Queen drummer Roger Taylor has told how he thinks about death more with age – but insisted: “You should live each day and make sure you have a good time.”

Echoing the band’s 1979 hit Don’t Stop Me Now, the rock legend added: “Every time you don’t have a good time, you’re missing out.”

Speaking as he turned 70 on Friday, Taylor said: “It’s a journey… and it is coming up to the end. Everybody is leaving at some point.

“As you get older you think about it more. When the end does come it would be nice if it was unexpected. It often is.”

He said the milestone birthday had set him thinking about his late pals – including George Michael, David Bowie and Prince.

Taylor said: “As we’re not getting any younger, you should start thinking about the tail end, or the September of one’s years.

“You mustn’t be afraid of talking about serious things. I don’t think anybody in their 20s thinks about that sort of thing.

“We’re all getting older and we’re going to drop off the perch. Inevitably one is forced to confront the fact.

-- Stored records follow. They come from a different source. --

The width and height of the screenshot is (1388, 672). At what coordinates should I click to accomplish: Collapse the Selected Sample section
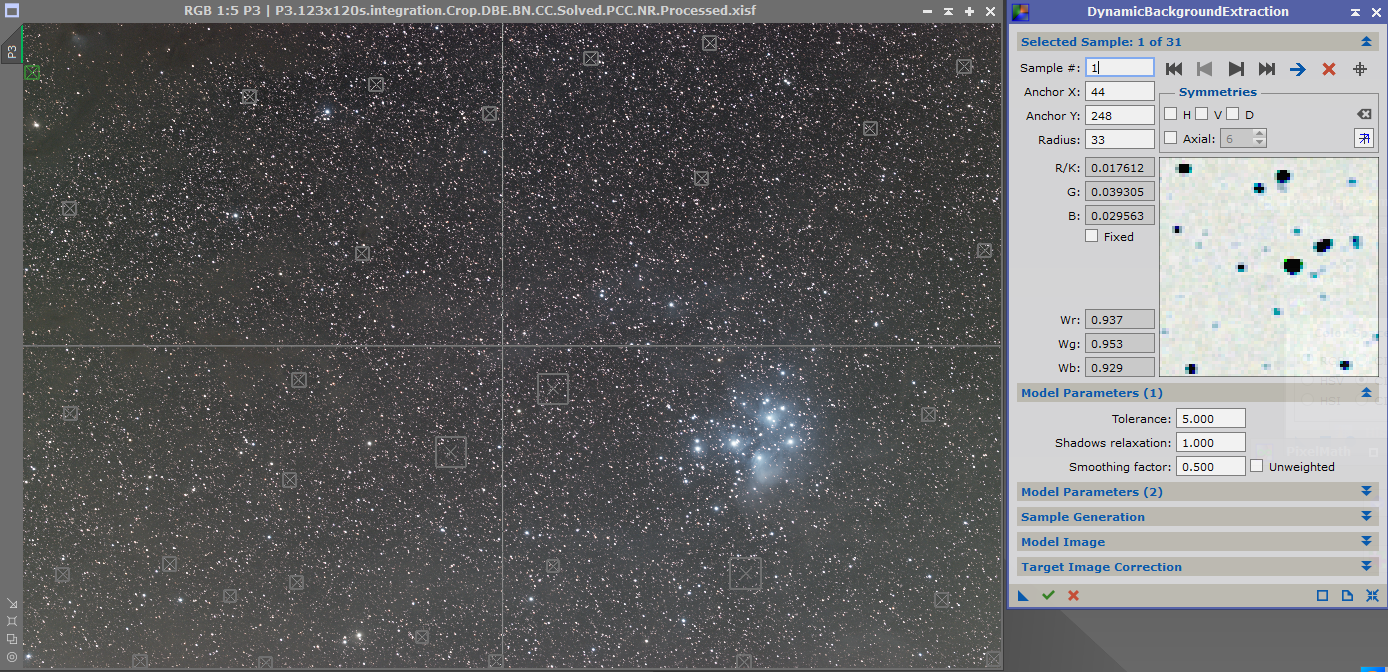pyautogui.click(x=1366, y=41)
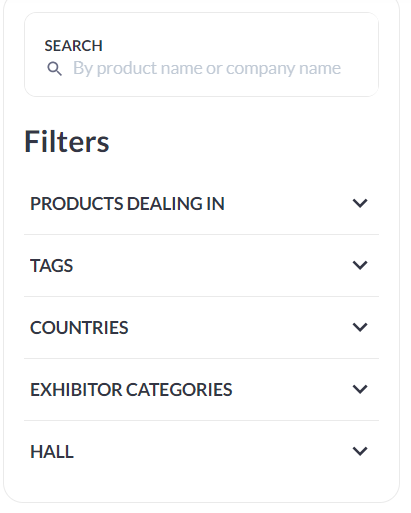This screenshot has width=411, height=513.
Task: Expand the PRODUCTS DEALING IN filter
Action: pos(201,204)
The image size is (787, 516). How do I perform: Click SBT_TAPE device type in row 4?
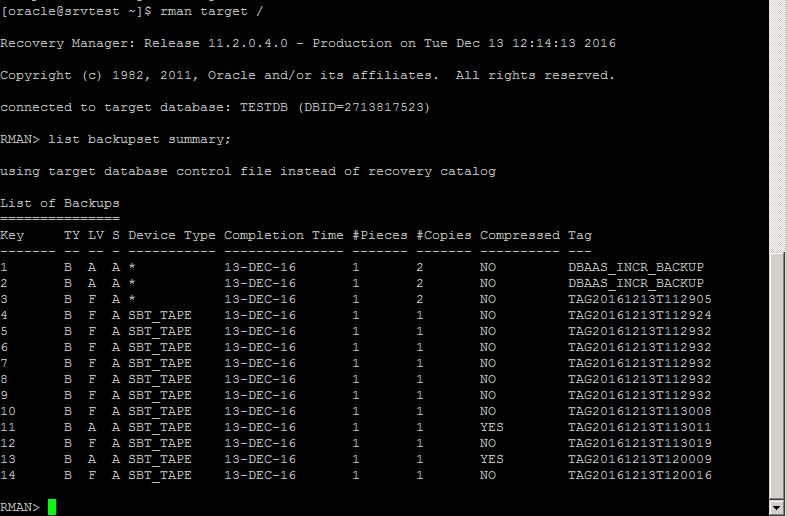tap(160, 315)
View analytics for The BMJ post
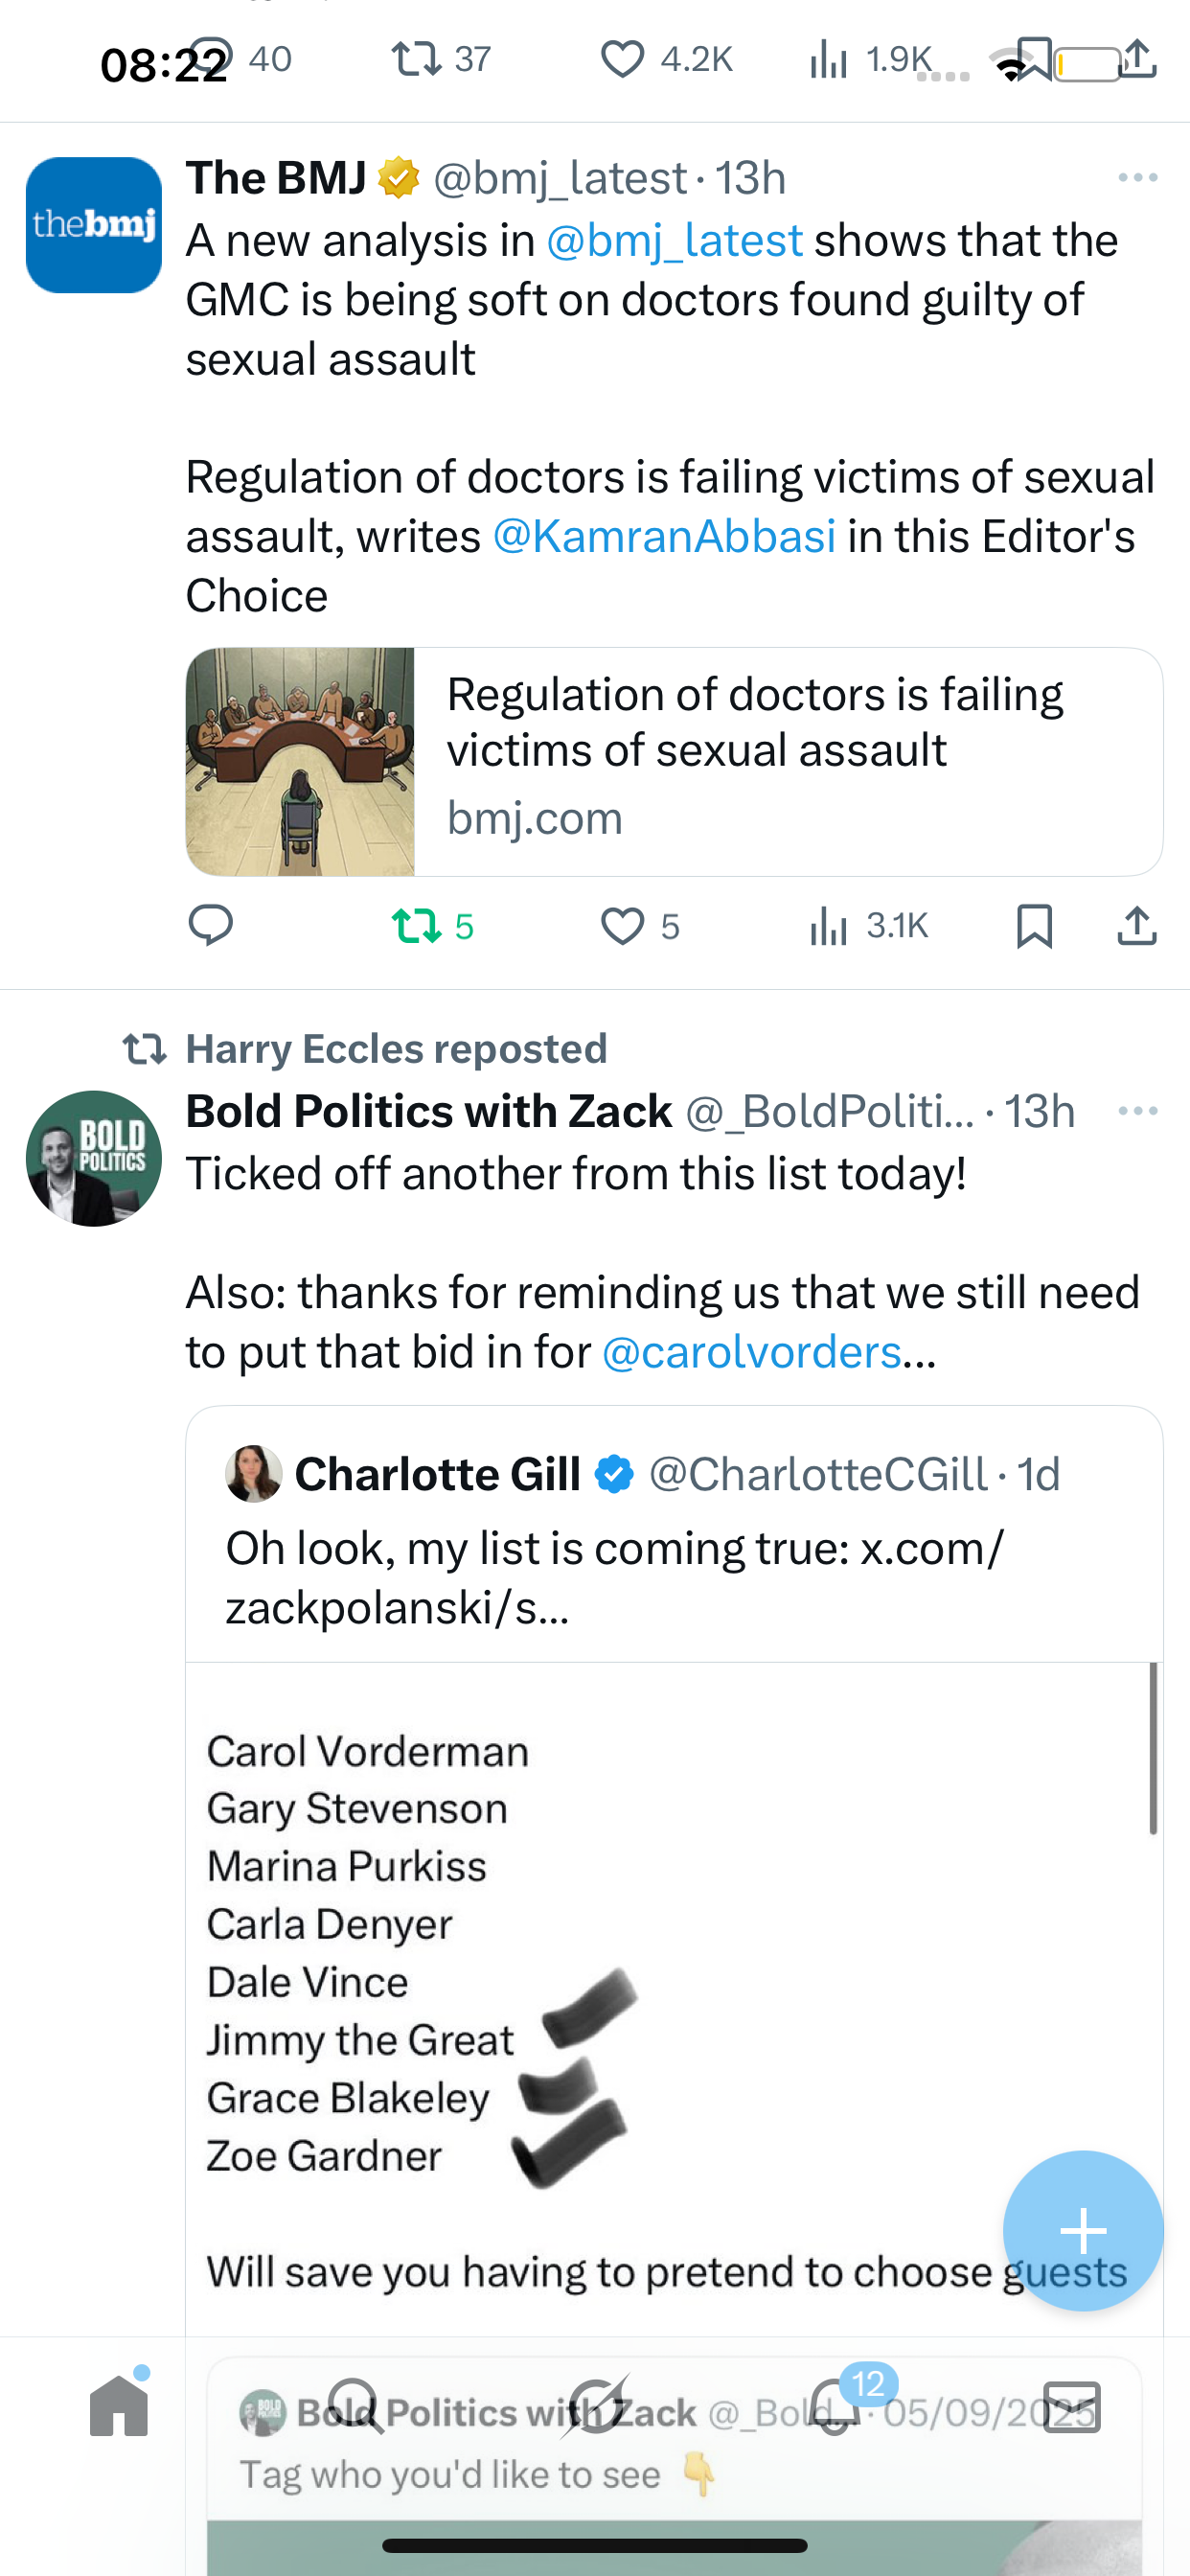This screenshot has width=1190, height=2576. point(829,926)
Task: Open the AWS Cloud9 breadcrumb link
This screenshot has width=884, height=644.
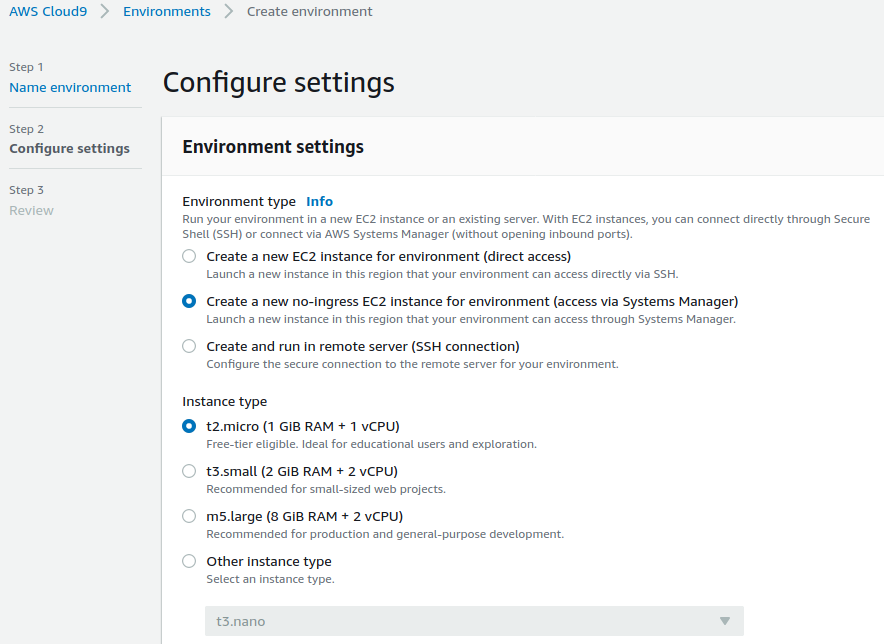Action: (x=48, y=12)
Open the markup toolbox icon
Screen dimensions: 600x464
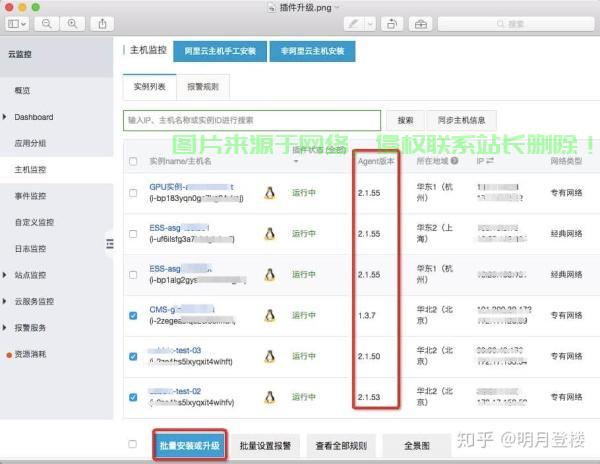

As David Bowie said, ‘I embrace age’. I’m not sure he meant it.

“He said, ‘The only drawback is that the dying part is so s**t’.”

He praised the way Bowie, who died in January 2016 aged 69, had dealt with his approaching death from cancer – which was documented in his final album, Blackstar, released two days before his death.

He admitted: “Losing David affected me. He was always very much a godlike hero to me, an A1 star genius.

“I didn’t quite believe it at first. I didn’t accept the fact he was no longer around and how bravely he dealt with it in the end. It was extraordinary.

“What a talent – and the fact that he almost engineered his death as a spectacle in [stage musical] Lazarus, and in the very scary videos he made for the last two tracks. It was really quite something.

“I don’t think anybody had been that graphic about their own death. It was harrowing.”

Revealing he would have loved to have collaborated with Bowie, he said: “It would have been fantastic… but it was not to be.”